Even dead things feel your love – MATHIEU GUIBÉ

Résumé : Une romance entre un vampire et une humaine.

Les plus : La bestialité du vampire est conservée et l’histoire ne tombe pas dans la niaiserie.
Les moins : Les réactions du personnage d’Abigale peuvent impatienter le lecteur.

En bref : Bien que le sujet tourne autour d’une romance, l’auteur renoue avec l’origine du mythe du vampire tout en adoptant une optique philosophique et métaphysique qui n’est pas sans rappeler les Chroniques des Vampires d’Anne Rice.

Note :

 

 

Mon avis :

Que dire sur ce livre ? Avant toute chose, un petit mot sur la couverture que je trouve sublime. Cette personne dont on ne voit pas le regard, que l’on dit être le miroir de l’âme, qui semble allongée dans un cercueil est tout à fait intrigante. Le titre semblant être dessiné à l’index, la plaque contenant le nom de l’auteur, on sent déjà que l’on pénètre dans un monde sombre.

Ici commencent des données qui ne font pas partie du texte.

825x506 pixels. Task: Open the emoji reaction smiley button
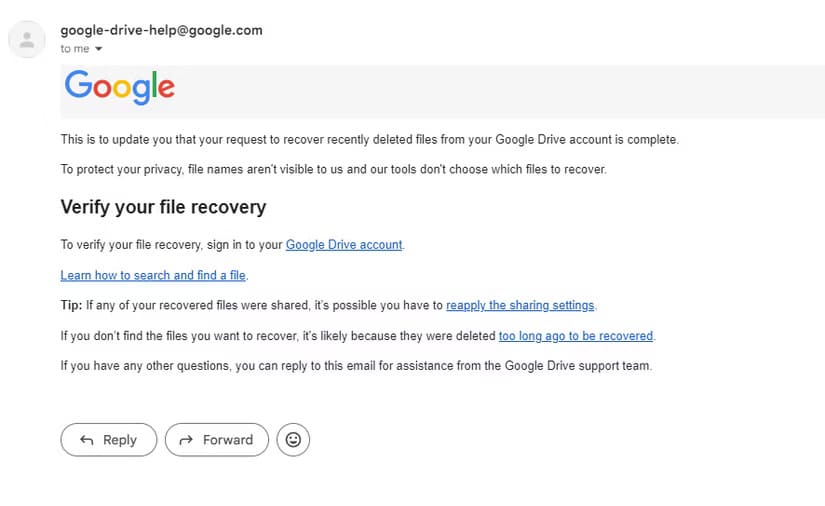(293, 440)
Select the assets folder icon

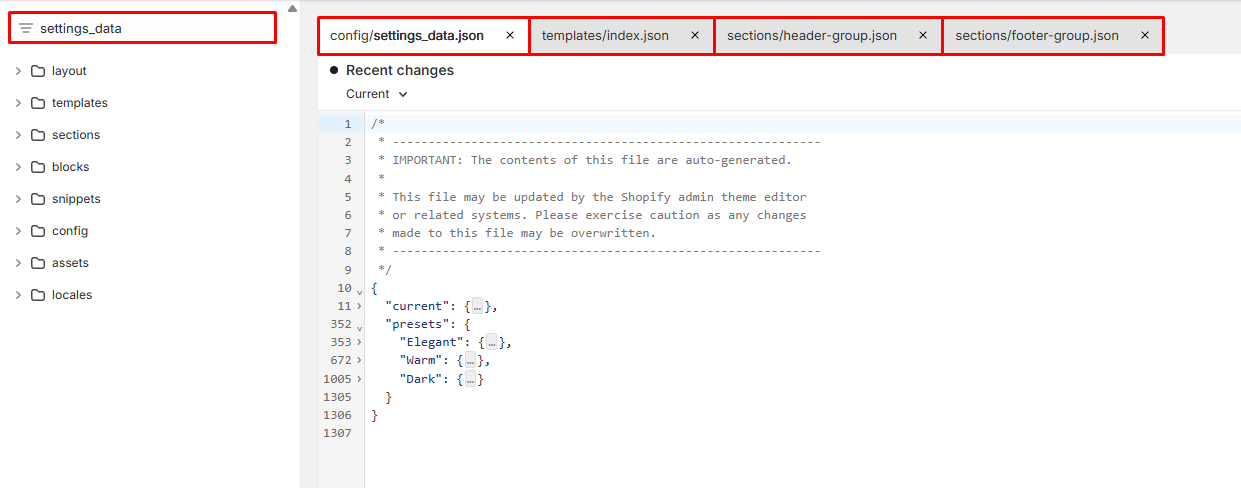click(x=38, y=263)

Rien n’est laissé au hasard et cet avant-goût est très plaisant, mais passons au contenu.

Ce livre nous transporte dans une autre époque. Le début se déroule en Angleterre durant l’ère victorienne et le personnage qui nous transmet en majorité le récit via son point de vue est Lord Josiah Scarcewillow, qui nous régale de son langage soutenu propre à son rang et son temps. Ceci bien sûr malgré l’évolution du monde extérieur, qui se modernise. En effet, les quatre parties qui constituent le roman permettent également des ellipses nous faisant traverser les siècles jusqu’au monde actuel. On pourrait penser que cette délicatesse linguistique est gênante, car peu habitué à ce style, mais il n’en est rien puisque l’on se fond allègrement dans le récit et dans les pensées du noble vampire. On se délecte donc de l’écriture de l’auteur qui est tout à fait charmante et nous intègre au cœur de l’histoire.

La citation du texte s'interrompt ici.